Sotheby’s has announced that it will be selling a Kandinsky from the period when he was painting in Murnau, another work from that time was sold five years ago to set a record for the artist. The Murnau works are prized for several reasons. Among them is that the paintings mark Kandinsky’s transition from figurative painting towards abstraction. The work on offer, Murnau – Landschaft mit grünem Haus has an estimate of £15-25 million. It has been held in the sam family for nearly a century and is likely to be one of the last of these works still in private hands (as the auction houses love to intimate.) Until recently, this painting was on long-term loan to the the Tel Aviv Museum of Art and a smaller version of it is in the Hermitage collection in St. Petersburg.
Here’s Sotheby’s release:
In the summer of 1908 Kandinsky and his companion Gabriele Münter, together with artist friends including Jawlensky, summered in the Bavarian mountain village of Murnau. The surrounding dramatic mountain landscapes with their bucolic atmosphere and picturesque viewpoints were to inform his move into Abstraction. Kandinsky pioneered a style of Expressionism that was fuelled by an explosion of pure colour, applied in brushstrokes of thick paint. The artist was deeply impacted by the Fauve invention of a vibrant modern palette, by Paul Cézanne’s breaking up of form and structure as well as by Vincent van Gogh’s transformation of the landscape. In this richly-coloured and dynamic painting, Kandinsky embraces and fuses these three revolutionary approaches to painting and transforms these elements to create an intensely expressive style that was ground-breaking. Kandinsky’s use of colour was essentially fuelled by a belief in a spiritual reality that could only be discovered through the evocative possibilities of music and colour on the senses. The blue in this painting has a strong dominating presence and was in many ways the most important colour to the artist – the most spiritual of all.

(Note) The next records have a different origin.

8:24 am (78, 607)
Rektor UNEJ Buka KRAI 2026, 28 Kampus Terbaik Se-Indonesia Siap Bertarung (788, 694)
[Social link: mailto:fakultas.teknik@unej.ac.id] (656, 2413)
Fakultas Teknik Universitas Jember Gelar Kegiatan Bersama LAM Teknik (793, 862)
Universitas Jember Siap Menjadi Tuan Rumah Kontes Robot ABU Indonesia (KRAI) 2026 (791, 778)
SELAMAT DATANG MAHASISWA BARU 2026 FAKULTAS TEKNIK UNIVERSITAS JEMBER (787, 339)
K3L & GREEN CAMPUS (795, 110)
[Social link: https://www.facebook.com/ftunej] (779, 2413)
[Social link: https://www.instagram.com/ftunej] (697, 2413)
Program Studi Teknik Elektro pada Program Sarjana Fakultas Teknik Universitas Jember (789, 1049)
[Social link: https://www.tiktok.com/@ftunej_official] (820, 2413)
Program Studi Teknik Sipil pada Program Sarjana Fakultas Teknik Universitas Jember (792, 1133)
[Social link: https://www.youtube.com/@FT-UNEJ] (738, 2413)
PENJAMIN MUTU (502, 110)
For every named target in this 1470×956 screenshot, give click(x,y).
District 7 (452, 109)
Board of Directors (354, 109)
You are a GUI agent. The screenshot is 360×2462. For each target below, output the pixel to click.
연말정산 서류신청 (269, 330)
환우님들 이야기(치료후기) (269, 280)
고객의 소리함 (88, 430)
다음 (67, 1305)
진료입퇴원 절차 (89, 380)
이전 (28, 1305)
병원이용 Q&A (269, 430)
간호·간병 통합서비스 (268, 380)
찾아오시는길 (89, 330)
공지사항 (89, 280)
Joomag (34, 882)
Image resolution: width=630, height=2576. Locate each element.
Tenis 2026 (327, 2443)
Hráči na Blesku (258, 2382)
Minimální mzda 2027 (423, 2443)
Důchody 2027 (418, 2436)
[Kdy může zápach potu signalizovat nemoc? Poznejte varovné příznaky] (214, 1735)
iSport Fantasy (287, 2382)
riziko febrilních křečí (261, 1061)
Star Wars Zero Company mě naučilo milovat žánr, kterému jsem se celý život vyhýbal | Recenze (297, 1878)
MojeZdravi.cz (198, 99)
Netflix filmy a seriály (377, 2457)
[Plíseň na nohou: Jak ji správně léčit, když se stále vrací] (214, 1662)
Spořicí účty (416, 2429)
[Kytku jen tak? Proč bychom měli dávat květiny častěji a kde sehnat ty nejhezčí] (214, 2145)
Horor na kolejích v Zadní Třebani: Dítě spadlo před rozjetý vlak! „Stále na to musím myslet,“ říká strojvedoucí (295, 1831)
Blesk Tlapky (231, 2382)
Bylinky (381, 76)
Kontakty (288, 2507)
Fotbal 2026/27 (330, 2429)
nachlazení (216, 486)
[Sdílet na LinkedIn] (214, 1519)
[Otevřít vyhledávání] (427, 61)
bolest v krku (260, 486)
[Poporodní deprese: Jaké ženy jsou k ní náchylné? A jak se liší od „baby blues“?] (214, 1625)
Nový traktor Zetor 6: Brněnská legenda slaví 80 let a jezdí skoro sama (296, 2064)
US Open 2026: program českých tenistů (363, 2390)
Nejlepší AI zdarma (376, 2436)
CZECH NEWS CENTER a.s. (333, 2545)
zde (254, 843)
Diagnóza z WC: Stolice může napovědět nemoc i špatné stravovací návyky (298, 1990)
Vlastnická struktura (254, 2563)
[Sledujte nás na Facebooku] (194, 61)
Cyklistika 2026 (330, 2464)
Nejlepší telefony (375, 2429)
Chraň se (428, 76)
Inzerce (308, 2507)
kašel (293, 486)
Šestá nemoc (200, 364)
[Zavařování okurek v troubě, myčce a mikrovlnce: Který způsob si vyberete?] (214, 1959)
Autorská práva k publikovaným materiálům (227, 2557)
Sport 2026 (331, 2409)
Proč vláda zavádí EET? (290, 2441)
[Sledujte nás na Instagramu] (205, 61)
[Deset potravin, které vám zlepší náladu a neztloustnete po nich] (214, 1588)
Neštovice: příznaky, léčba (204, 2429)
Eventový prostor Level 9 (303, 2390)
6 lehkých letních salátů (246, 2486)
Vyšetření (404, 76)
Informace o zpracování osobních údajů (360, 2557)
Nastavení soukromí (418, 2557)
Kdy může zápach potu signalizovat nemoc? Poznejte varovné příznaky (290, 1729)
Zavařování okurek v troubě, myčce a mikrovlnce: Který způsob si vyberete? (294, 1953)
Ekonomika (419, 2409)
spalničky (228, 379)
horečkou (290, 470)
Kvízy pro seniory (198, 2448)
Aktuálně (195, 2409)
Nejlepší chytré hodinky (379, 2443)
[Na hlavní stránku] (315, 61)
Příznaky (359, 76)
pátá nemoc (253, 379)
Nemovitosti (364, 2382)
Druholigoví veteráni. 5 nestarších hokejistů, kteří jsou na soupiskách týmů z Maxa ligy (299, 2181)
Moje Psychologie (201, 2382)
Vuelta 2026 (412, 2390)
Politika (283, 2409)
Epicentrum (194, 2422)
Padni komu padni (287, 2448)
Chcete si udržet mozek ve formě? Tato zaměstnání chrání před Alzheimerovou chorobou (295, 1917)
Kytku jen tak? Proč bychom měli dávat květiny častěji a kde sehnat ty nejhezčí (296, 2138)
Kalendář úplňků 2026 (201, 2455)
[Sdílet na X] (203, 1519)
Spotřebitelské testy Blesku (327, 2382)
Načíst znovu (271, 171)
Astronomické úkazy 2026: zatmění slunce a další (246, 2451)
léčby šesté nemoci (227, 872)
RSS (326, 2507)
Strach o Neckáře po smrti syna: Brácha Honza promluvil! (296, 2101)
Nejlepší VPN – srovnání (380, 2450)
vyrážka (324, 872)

Murnau – Landschaft mit grünem Haus was first exhibited at The Royal Albert Hall in 1910, when it was chosen to represent the artist at The London Salon of the Allied Artists’ Association. The AAA was founded by Frank Rutter, an art critic of The Sunday Times newspaper, with the aim of providing a platform for the promotion of modernist art in Britain. This firmly placed Kandinsky at the forefront of the contemporary art scene in Europe, with his works deeply resonating with those of the Bloomsbury Group. Following this, in 1912 it was exhibited at Herwarth Walden’s revolutionary gallery Der Sturm in his first major retrospective. This early exhibition history places the painting at the very heart of Kandinsky’s critical importance. Just under a century later, the painting returned to London as part of a landmark show at the Tate Modern in 2006. A sensation in the art world and the public alike, the exhibition followed Kandinsky’s intriguing journey from figurative landscape painter to master of abstraction.